▶ [Task requirements]: Reproduce every line of the material below word for word, leaving the pictures out of your answer.

▶ [Available records]:
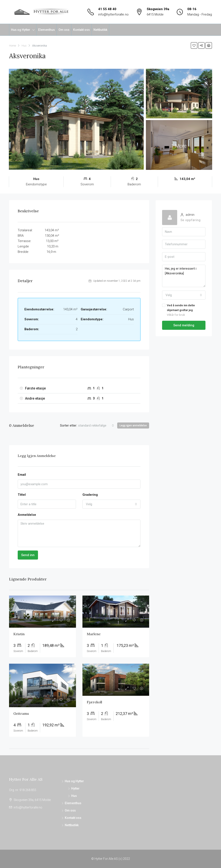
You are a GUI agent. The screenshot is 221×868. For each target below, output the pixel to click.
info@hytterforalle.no (113, 14)
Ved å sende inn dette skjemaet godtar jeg (184, 310)
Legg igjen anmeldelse (133, 425)
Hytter (75, 788)
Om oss (64, 30)
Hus (74, 796)
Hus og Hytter (21, 30)
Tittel (22, 495)
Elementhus (46, 30)
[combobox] (96, 425)
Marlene (93, 634)
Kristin (19, 634)
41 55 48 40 (107, 9)
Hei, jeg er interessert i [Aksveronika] (184, 276)
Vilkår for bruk (176, 315)
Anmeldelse (27, 515)
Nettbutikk (100, 30)
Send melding (184, 325)
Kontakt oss (81, 30)
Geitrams (21, 713)
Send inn (28, 555)
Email (22, 474)
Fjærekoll (94, 702)
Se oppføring (190, 220)
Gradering (90, 495)
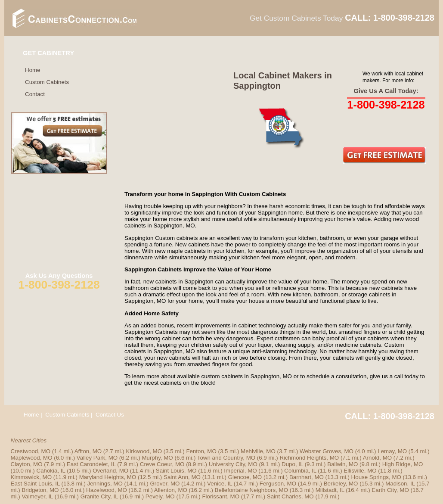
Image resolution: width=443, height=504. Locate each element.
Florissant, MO (220, 496)
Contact (35, 94)
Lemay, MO (392, 451)
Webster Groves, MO (326, 451)
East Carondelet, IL (91, 464)
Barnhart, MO (307, 477)
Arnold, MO (377, 457)
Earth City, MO (390, 490)
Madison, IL (400, 483)
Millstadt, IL (330, 490)
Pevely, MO (160, 496)
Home (33, 70)
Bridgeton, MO (40, 490)
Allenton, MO (170, 490)
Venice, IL (220, 483)
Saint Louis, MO (176, 470)
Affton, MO (88, 451)
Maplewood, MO (31, 457)
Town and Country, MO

▶ [Written answer]:
You are a GUI agent. The screenshot is 221×868. For each target below, output the pixel to click.
info@hytterforalle.no (113, 14)
Ved å sende inn dette skjemaet godtar jeg (184, 310)
Legg igjen anmeldelse (133, 425)
Hytter (75, 788)
Om oss (64, 30)
Hus (74, 796)
Hus og Hytter (21, 30)
Tittel (22, 495)
Elementhus (46, 30)
[combobox] (96, 425)
Marlene (93, 634)
Kristin (19, 634)
41 55 48 40 (107, 9)
Hei, jeg er interessert i [Aksveronika] (184, 276)
Vilkår for bruk (176, 315)
Anmeldelse (27, 515)
Nettbutikk (100, 30)
Send melding (184, 325)
Kontakt oss (81, 30)
Geitrams (21, 713)
Send inn (28, 555)
Email (22, 474)
Fjærekoll (94, 702)
Se oppføring (190, 220)
Gradering (90, 495)
Image resolution: width=443, height=504. Locate each element.
Florissant, MO (220, 496)
Contact (35, 94)
Lemay, MO (392, 451)
Webster Groves, MO (326, 451)
East Carondelet, IL (91, 464)
Barnhart, MO (307, 477)
Arnold, MO (377, 457)
Earth City, MO (390, 490)
Madison, IL (400, 483)
Millstadt, IL (330, 490)
Pevely, MO (160, 496)
Home (33, 70)
Bridgeton, MO (40, 490)
Allenton, MO (170, 490)
Venice, IL (220, 483)
Saint Louis, MO (176, 470)
Affton, MO (88, 451)
Maplewood, MO (31, 457)
Town and Country, MO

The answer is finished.